He had miscalculated the force of the wind and waves, however; for in a very minutes they were driven broadside back upon the beach, almost at the same place from which they had started. Miss War-field sprang out quickly, and he after, just as a wave turned the dory bottom upward on the stones.
“They will soon send for us,” he said; and stepping painfully up the shore, he occupied himself with spreading her shawl in a sheltered spot for them to wait in. She sat down, and he beside her. He was very wet, and she made him put some of the shawl over himself. The quick summer storm had passed now, with only a few big drops of rain; and the moon was breaking out fitfully through veils of driving clouds and their storm-scud. By its light he looked at her, and their eyes met. Pinckney groaned aloud, and stood up. “Would that they would never come; would God that we could—”
“We can not,” said she, softly, in a voice that he had never heard from her before—a voice with tears in it; and the man threw himself down at her feet, inarticulate, maddened. Then, with a great effort at control, not touching her, but looking straight into her eyes, he said, in blunt, low speech: “Miss Warfield, I love you—do you know it?”
Her head sank slowly down; but she answered, very low, but clearly, yes. Then their eyes met again; and, by some common impulse, they rose and walked apart. After a few steps, he stopped, being lame, and leaned against the cliff; but she went on until her dark figure was blended with the shadows of the crags.

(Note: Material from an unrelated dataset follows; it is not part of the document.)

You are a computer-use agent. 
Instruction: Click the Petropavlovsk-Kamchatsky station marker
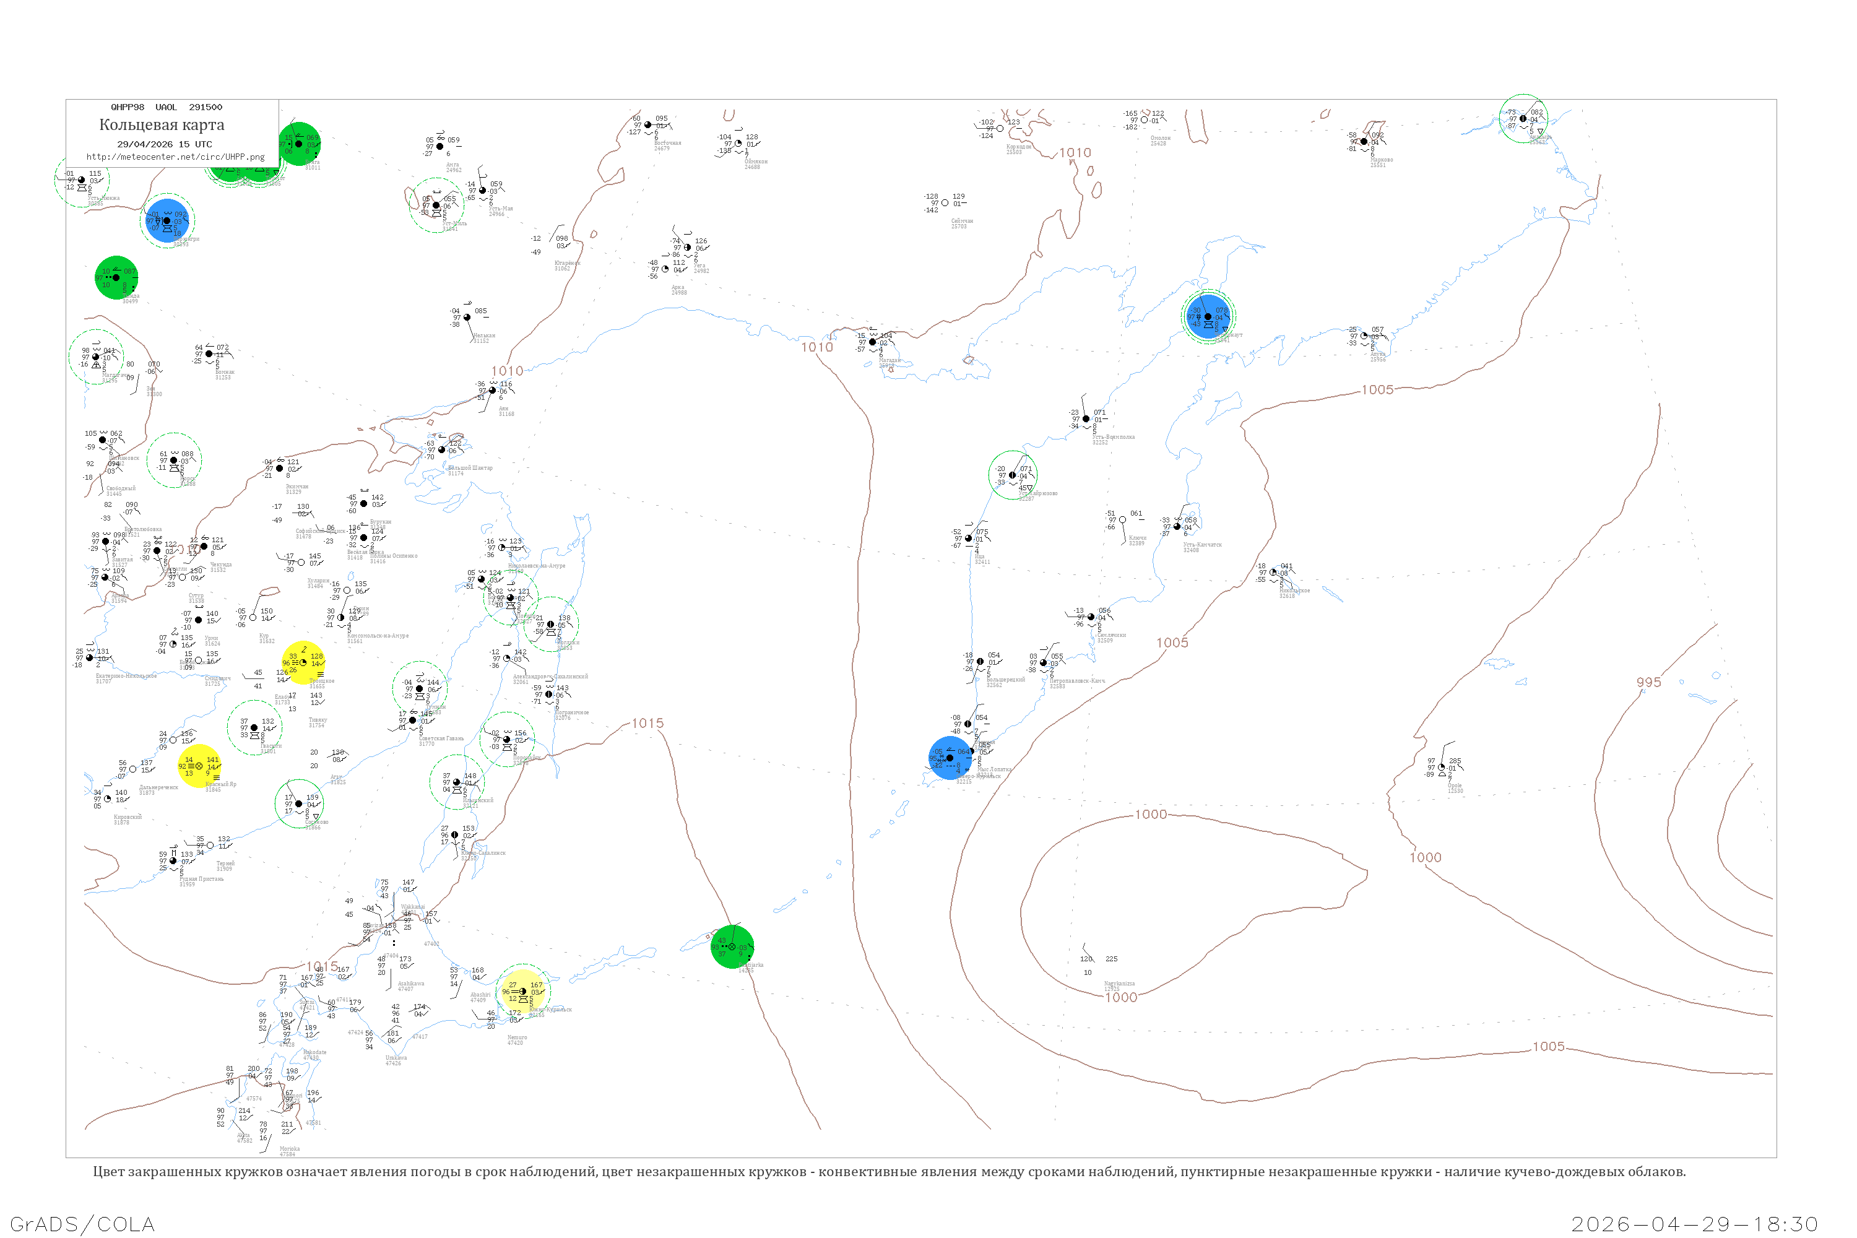click(1044, 663)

So, when the boat came back, its sail silvered by the moonlight, they saw it, and, coming down, they met again; but only as the party were landing on the beach. Several of the party had come back; and Mr. Breeze, who was among them, was full of explanation how he had missed the first boat and barely caught the second, supposing that his fiancee was in the first. An awkward accident, but easily explained by Pinckney, with the sprain in his ankle; and, indeed, the others were too full of excuses for having forgotten them to inquire into the causes of their absence together.
Pinckney went to his room, and had a night of delirium. Toward morning, his troubled wakefulness ended, and he fell into a dream. He dreamed that in the centre of the world was one green bower, beneath a blossoming tree, and he and Miss Warfield were there. And the outer world was being destroyed, one sphere by fire and the other by flood, and there was only this bower left. But they could not stay there, or the tree would die. So they went away, he to the one side and she to the other, and the ruins of the world fell upon them, and they saw each other no more.